In Chinese medicine exercise is considered one of the best free therapies because it has so many health benefits. Our bodies are made to move, and we need to keep moving them if we want to maintain health.
Moderation, variety, mindfulness.
Chinese medicine follows basic principles that apply to every area of health: moderation, variety, and paying attention to your body and the environment.
Give yourself permission to take rest days when you are overtired, sick, or injured, or focus on gentle exercises like tai chi, yoga, or walking. Vary your routines and your exercises to prevent repetitive strain injuries or strength imbalances from overdoing one type of movement.
Move with the seasons.
In spring and summer, we should increase exercise intensity and frequency and focus on strength, cardio and deep stretching.

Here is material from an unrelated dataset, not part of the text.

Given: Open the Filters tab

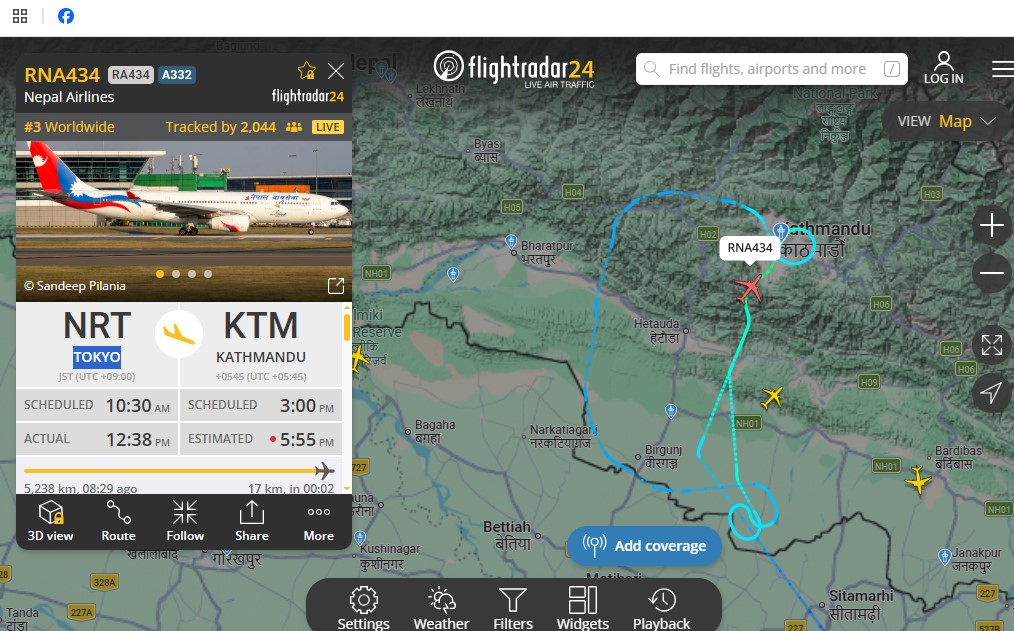Looking at the screenshot, I should [x=513, y=608].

In fall and winter, we should scale back and focus on gentler, more restorative exercises like tai chi, yoga, stretching, and walking. Your body is less agile and flexible in the winter, so gentler stretching in winter helps to prevent injuries.
The key is being adaptable, yet moving regularly.
The right amount for health.
There is research on how much exercise is the ideal amount for longevity and health. The latest recommendation for maximum health benefits is:
- 150 minutes of physical activity per week
- 20-30 minutes of that time spent on vigorous activity
All you need is 2.5 hours a week! Where can you find the time? It can be as simple as walking to the store instead of driving, or taking the stairs instead of the elevator.
The right kind of movement.
There are huge health benefits to both strength and cardio, so try and include both in your weekly routine.
If your physical abilities don’t allow you to do them, even moderate exercise has the power to keep you healthy.
A large study found that those who exercised moderately for 450 minutes a week, or a little more than an hour per day, were 39% less likely to die prematurely than people who never exercised.
The bottom line is that any sort of movement is better than none at all.
Try it out!
Start with moderate goals and work your way up, you’ll be less likely to injure yourself and more likely to stick with it in the long run. Most importantly, find something you love! What’s fun for you isn’t necessarily fun for someone else. Don’t worry about getting the “right kind” of exercise, just do more of the activities you love and that get you moving.